Given text |
-- Opening Marker --

3.2. Influenza A Virus: Ancient Reservoirs and Stochastic Reassortment
- Avian Reservoir. Wild aquatic birds, particularly waterfowl, are considered the primary natural reservoir for almost all IAV subtypes (HxNy) [6]. Within these bird populations, IAVs exhibit enormous genetic diversity and generally cause asymptomatic infections, co-evolving over long periods.
- Reassortment and Antigenic Shift. IAVs have a segmented genome (eight RNA segments). If two different IAV strains co-infect the same cell, their segments can be "shuffled" during the assembly of new virus particles, producing reassortant viruses with novel combinations of genes. This is the primary mechanism behind antigenic shift, which can lead to the emergence of pandemic influenza strains when a virus with a hemagglutinin (HA) and/or neuraminidase (NA) subtype novel to the human population acquires the ability to transmit efficiently between humans.
- Pandemic Origins:
- The 1957 (H2N2 "Asian flu") and 1968 (H3N2 "Hong Kong flu") pandemics arose from reassortment events where human-adapted IAVs acquired HA/NA and polymerase (PB1) segments from avian influenza viruses.
- The 2009 H1N1 pandemic virus was a particularly complex "quadruple reassortant," possessing segments derived from North American swine, Eurasian swine, human seasonal, and North American avian IAV lineages, likely assembled through multiple reassortment steps in swine, which act as "mixing vessels" [7,8]. Each of these reassortment events is a stochastic process, dependent on co-infection and the viable packaging of a new constellation of segments.
- Challenges in Deep Ancestry. While we can trace the origins of segments in recent pandemic strains to broad avian or swine lineages, identifying the specific ancestral avian virus that contributed, for example, the HA to the 1957 H2N2 pandemic, or the precise sequence of reassortment events in swine leading to the 2009 H1N1, becomes increasingly difficult further back in time due to continuous evolution and extinction of intermediate lineages in animal reservoirs.

-- Closing Marker --

Data provided |
-- Opening Marker --

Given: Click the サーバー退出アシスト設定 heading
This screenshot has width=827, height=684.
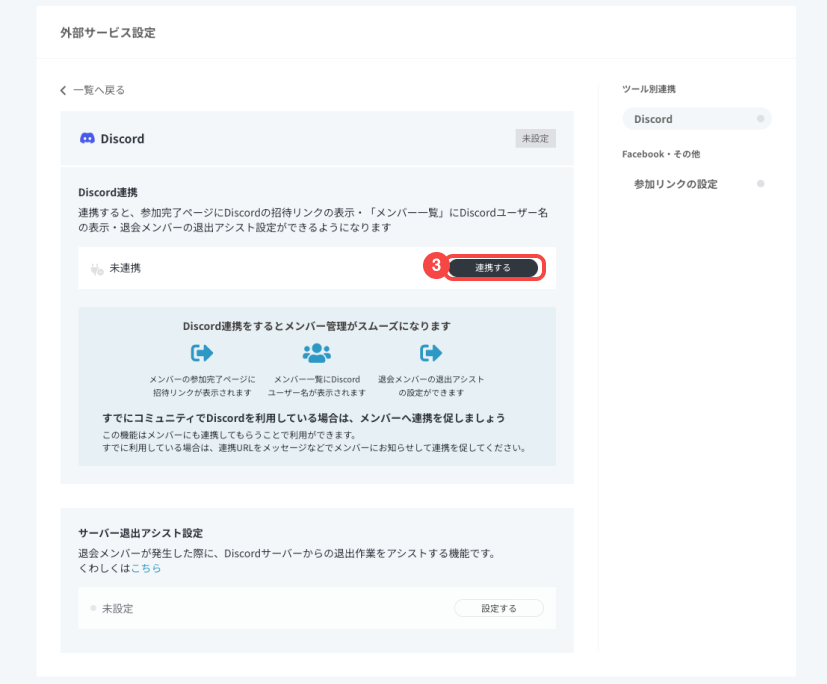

-- Closing Marker --

Problem | Extend the passage on influenza A virus reservoirs and reassortment, picking up after its final sentence.

Task answer |
3.3. SARS-CoV-2: Reconstructing Recent Emergence and Ongoing Recombination
- Zoonotic Origin. The weight of evidence indicates that SARS-CoV-2 originated from a coronavirus in an animal reservoir, most likely bats, potentially with an intermediate animal host facilitating its spillover to humans [9].
- Role of Recombination. The Spike protein's receptor-binding domain (RBD), crucial for human ACE2 receptor binding, shows evidence suggestive of recombination with coronaviruses from other animal species (e.g., pangolins), although the exact details and timing of such events are still debated and subject to the availability of more comprehensive animal reservoir sampling [10].
- Challenges in Identification. 1) Reservoir Sampling. Despite extensive searching, the exact bat coronavirus population that served as the direct progenitor of SARS-CoV-2 has not been definitively identified. Bats host a vast diversity of coronaviruses, and the specific lineage that jumped to humans (or an intermediate host) may be rare, geographically restricted, or even extinct. 2) Intermediate Host(s). If an intermediate host was involved, identifying it and the specific viral lineage it carried is also challenging. 3) Stochasticity of Spillover. The actual spillover event was likely a stochastic process, possibly one of many attempted jumps that only rarely succeeded.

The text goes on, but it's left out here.